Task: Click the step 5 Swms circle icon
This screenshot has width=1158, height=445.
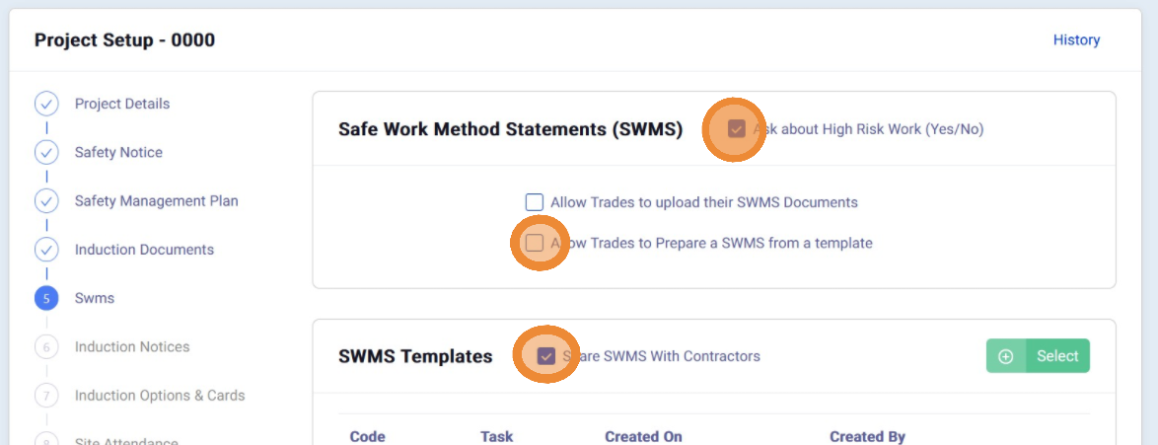Action: [x=46, y=298]
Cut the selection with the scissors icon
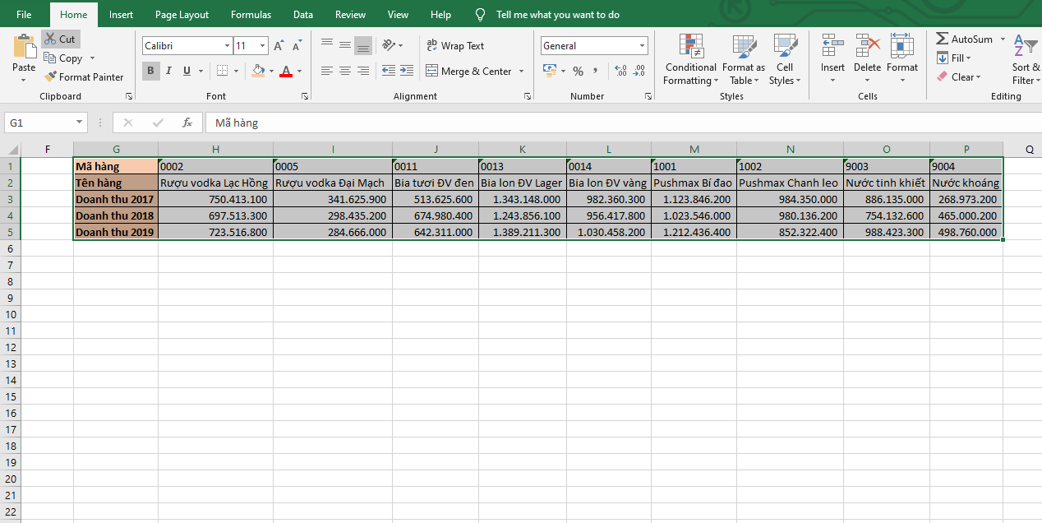1042x523 pixels. click(50, 39)
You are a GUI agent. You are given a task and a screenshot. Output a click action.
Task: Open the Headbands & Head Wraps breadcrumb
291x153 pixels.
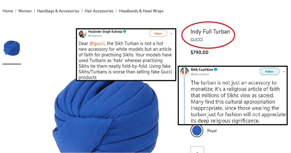click(x=141, y=11)
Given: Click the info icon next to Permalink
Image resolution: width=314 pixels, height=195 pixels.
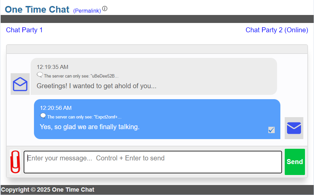Looking at the screenshot, I should click(x=105, y=9).
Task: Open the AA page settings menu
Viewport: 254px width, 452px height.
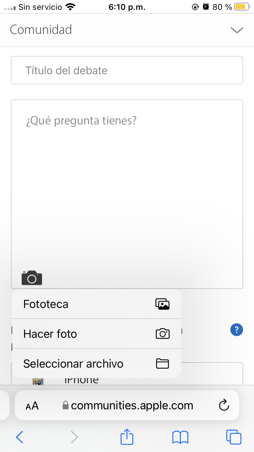Action: coord(32,406)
.....
## Your task
Print every one of the entries above again word for word, without the pictures.

## Solved problem
Task: Click the step 5 Swms circle icon
This screenshot has width=1158, height=445.
Action: [x=46, y=298]
Cut the selection with the scissors icon
1042x523 pixels. click(50, 39)
You are a GUI agent. You are given a task and a screenshot. Output a click action.
Task: Open the Headbands & Head Wraps breadcrumb
291x153 pixels.
click(x=141, y=11)
Given: Click the info icon next to Permalink
Image resolution: width=314 pixels, height=195 pixels.
Looking at the screenshot, I should click(x=105, y=9).
Task: Open the AA page settings menu
Viewport: 254px width, 452px height.
Action: coord(32,406)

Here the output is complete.